New research reveals that investment in farm productivity is a key factor in reducing the growth of global greenhouse gas emissions, providing valuable evidence for climate and food policy discussions
The study by Cornell University and the European Commission’s Joint Research Centre analyzed global data spanning 1961 to 2021. It found that agricultural productivity gains have decisively slowed the rise of greenhouse gas emissions from agriculture and related sectors.
“There are environmental goals that you can achieve while increasing productivity,” said first author Ariel Ortiz-Bobea, associate professor in the Dyson School of Applied Economics and Management, in the Cornell S.C. Johnson College of Business. “We have to take a harder look at the cheapest, most efficient way of achieving those goals – and what we’ve seen in the past is that increases in productivity have also been the driving force for keeping emissions in check.”
Trends in agricultural production and emissions
Since 1961, global agricultural production and emissions have increased, but productivity has risen by 270% and outpaced emissions, which have risen by 45%. Agriculture and other land uses account for around one-fifth of human-generated greenhouse gas emissions, with reductions needed to slow global warming.
Ortiz-Bobea’s findings have implications for policymakers and the direction of agricultural research and development (R&D) in the U.S. and globally.

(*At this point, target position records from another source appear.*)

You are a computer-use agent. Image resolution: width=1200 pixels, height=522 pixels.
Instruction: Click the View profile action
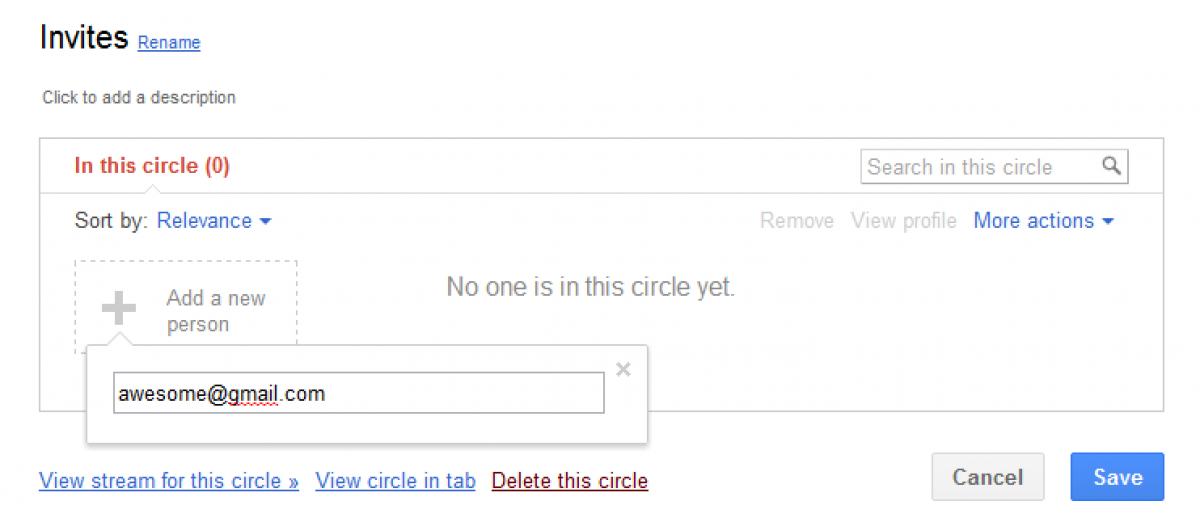point(903,221)
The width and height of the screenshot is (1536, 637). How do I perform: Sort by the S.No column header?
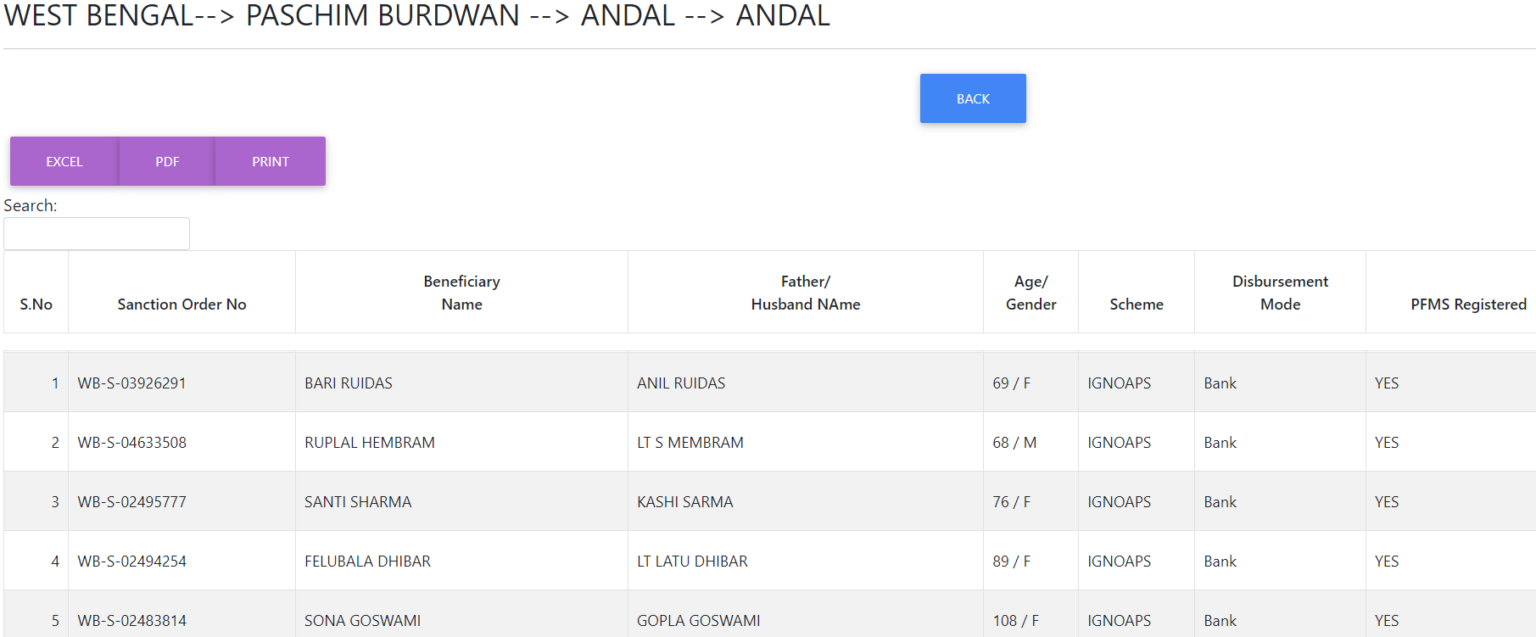pyautogui.click(x=35, y=292)
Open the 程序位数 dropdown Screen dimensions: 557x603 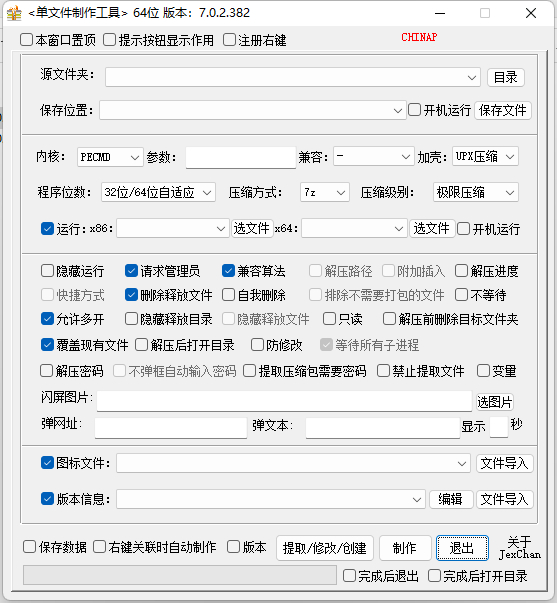point(158,192)
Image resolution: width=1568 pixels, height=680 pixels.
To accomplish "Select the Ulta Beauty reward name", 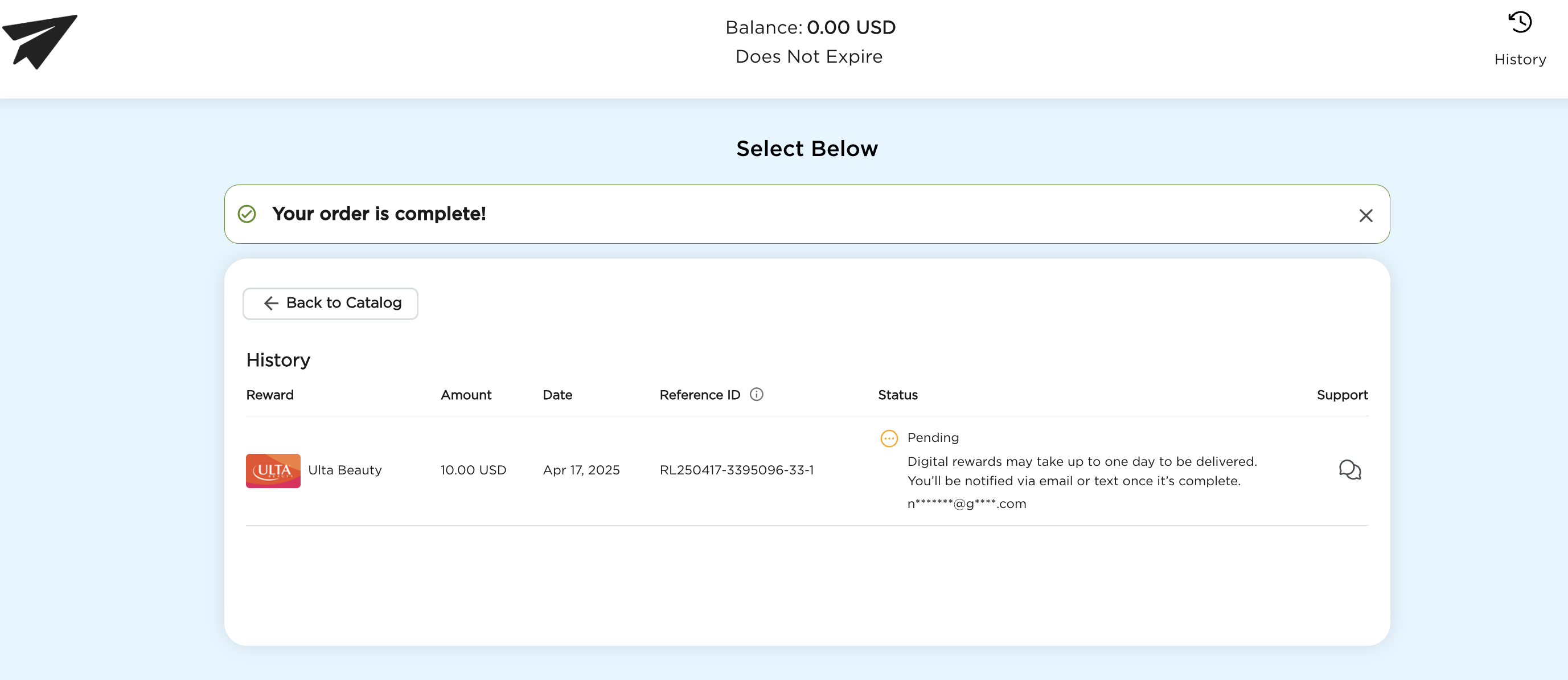I will coord(344,470).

“If you look at U.S. agricultural productivity, for instance, we’re starting to see a taper that finds its origins in the stagnation in R&D funding over the past four decades,” said Ortiz-Bobea, who is also a faculty fellow at the Cornell Atkinson Center for Sustainability. “In a world with very limited resources, we need to better think about how we can design an R&D policy where we’re setting clear goals for what we want to achieve. Are we trying to produce more? Are we trying to reduce emissions? Can we do it both ways?”
This study builds on earlier research examining the ‘decoupling’ of agricultural production from greenhouse gas emissions. However, previous studies often did not consider the role of farm inputs or connect their findings to economic measures and concepts.
Technological innovations and emission reductions
Ortiz-Bobea and co-author Simone Pieralli used USDA data on agricultural inputs and production across countries, and emissions data from the Food and Agriculture Organization of the United Nations. They plugged the data into an equation that factored in farms’ inputs and outputs, emissions per unit of input, and output per unit of input to determine what had the greatest impact on emissions.
The analysis reveals that technological improvements boosting land efficiency, such as better fertilizers and seeds, are more effective at lowering emissions than improvements in labor efficiency alone.
While these findings are promising, Ortiz-Bobea noted, “It appears that the direction in which the technology has been changing, at least globally, might actually help decarbonize. But we need another model to really get to the bottom of the trade-offs and to identify an ideal direction for technological change. We don’t know exactly, but we wanted to put our finger on the different directions policies can push.”
Ortiz-Bobea said the study is part of a shift in his work toward research that can inform policy, especially in innovation and technology in the ag sector.
“We want to reduce emissions, we want to increase output – we have these multiple balls in the air, but how do we weigh them?” Ortiz-Bobea said. “And at this juncture, we don’t want to take our eyes off any single ball.”